La carrera es lo que es por la historia a la que evoca, porque deportivamente está llena de contradicciones. Es el circuito más visto, pero el que menos sorpresas da, el que menos adelantamientos ofrece, el más lento y hasta el más peligroso. Y eso que sólo un piloto ha perdido la vida en Mónaco, Lorenzo Bandini en 1967, estampado tras la chicane contra los fardos de paja.
El valor de esta carrera viene por dos vías. La de la historia y la del glamour.
La historia parte en 1929, cuando Europa casi no tenía circuitos cerrados y a los monegascos se les ocurrió hacer una carrera callejera para atraer a más turistas y más ricos todavía. En 1950, en el primer Mundial de Formula 1, Fangio ganó la carrera de Montecarlo y desde entonces el circuito prácticamente no ha cambiado. Las mismas curvas, el mismo túnel, el mismo puerto repleto de yates. Ahora hay más seguridad y se tiene más cuidado con el mar, que ha causado en Mónaco más de un problema. En aquella carrera de Fangio una ola se coló por el puerto y alcanzó la pista, y nueve pilotos se fueron a talleres. Cinco años después Alberto Ascari incluso cayó al agua con su monoplaza.
En el GP de Montecarlo han pasado cosas increíbles, como que un piloto tenga un accidente, se enfade y se vaya andando a su casa para ver el final de carrera desde su balcón. Lo hizo Ayrton Senna en el 88’, en una de las mejores carreras que se recuerdan.

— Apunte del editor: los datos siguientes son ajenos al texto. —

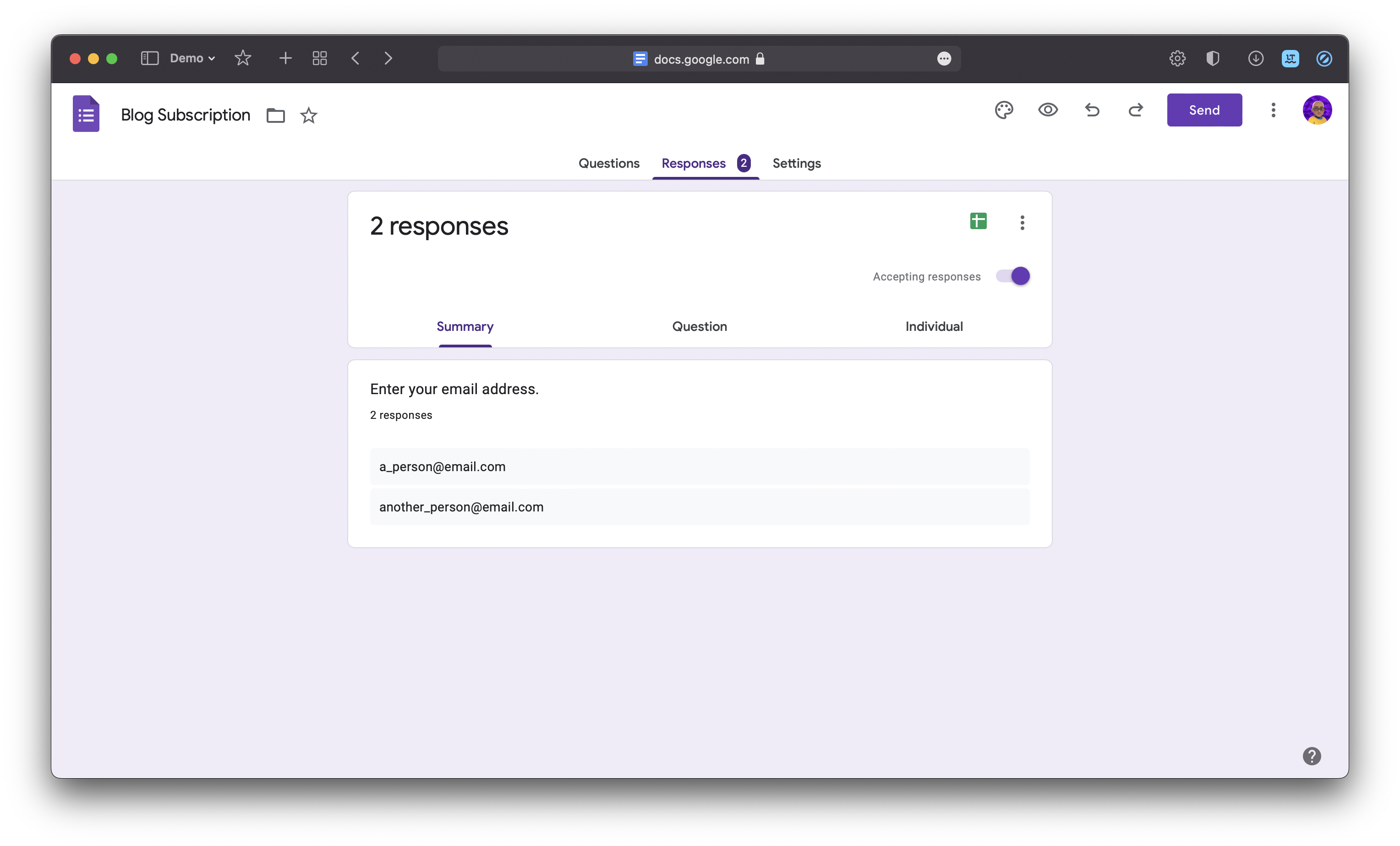The image size is (1400, 846).
Task: Open the Google Forms home logo
Action: coord(86,114)
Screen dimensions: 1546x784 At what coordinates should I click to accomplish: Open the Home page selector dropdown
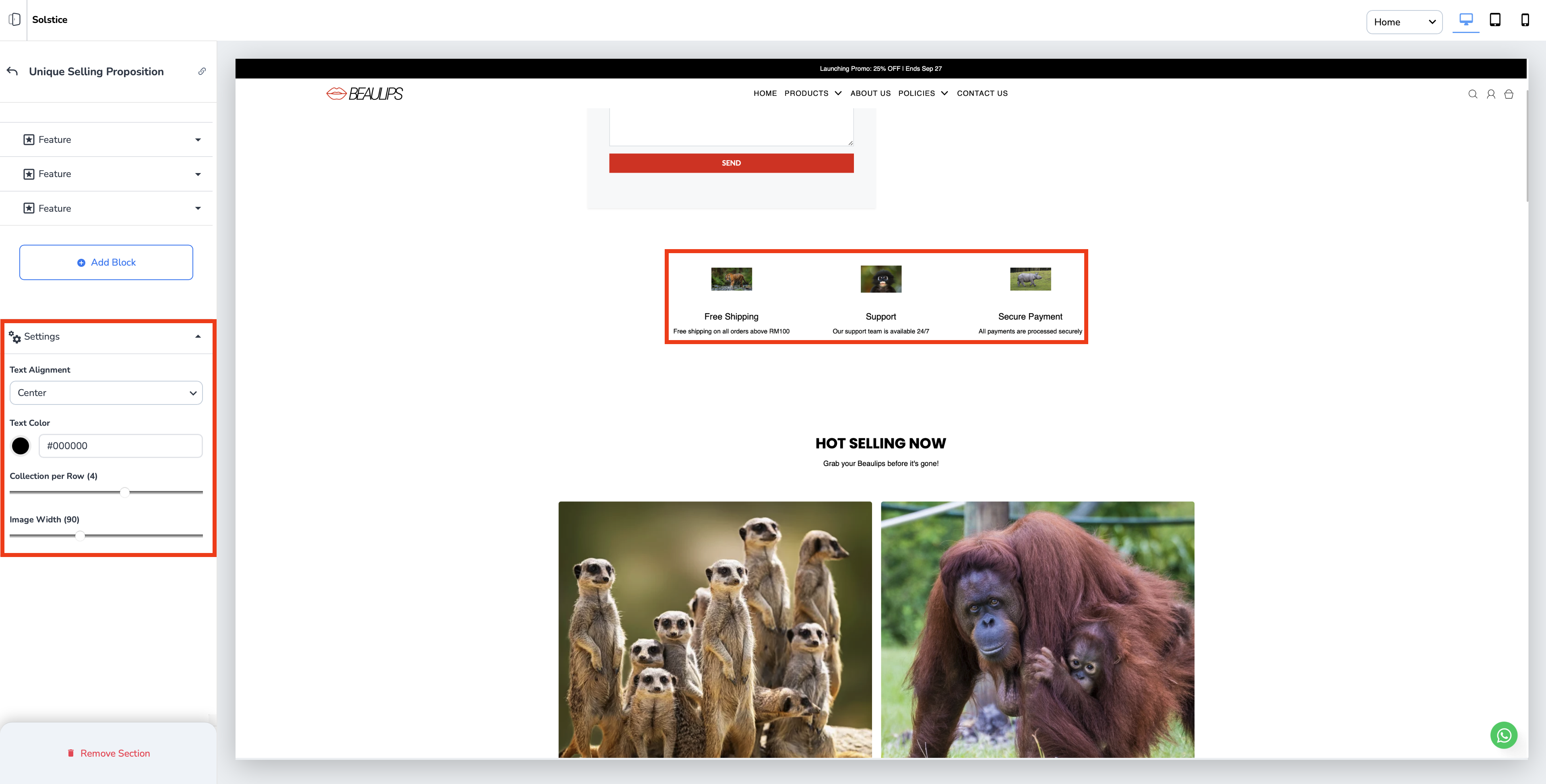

Porque en Mónaco muchos de los pilotos y de los jefes de la Formula 1 corren literalmente en casa. Montecarlo en un barrio con 38 mil residentes, ninguno de clase media. De hecho lo que distingue este espectáculo es que las gradas desaparecen y los balcones, yates y piscinas se llenan de gente guapa, o pretendidamente guapa.
Porque además Mónaco trae su Formula 1 en el último fin de semana de mayo, a pocos días y kilómetros del festival de Cannes, y supone el inicio del veleidoso verano monegasco. Allí se juntan actores y pilotos, futbolistas con el día libre y billonarios de todo pelaje que van a dejarse ver.
Y es entonces cuando más corre el dinero. Cuando los monoplazas se visten de Star Wars y los mecánicos de Chewbacca, cuando Pitt y Clouney le ponen un diamante real a un coche para promocionar su película de ladrones y casinos, y luego el coche se estrella y se pierde el diamante. O cuando Briggite Bardot le dice a un piloto que deje la carrera por un fin de semana con ella en el mar, y él deja plantado al equipo Maseratti.
Todo esto ha pasado y seguirá pasando en el GP de Montecarlo, donde cabe toda frivolidad, salvo quizás un adelantamiento limpio en mitad de la carrera.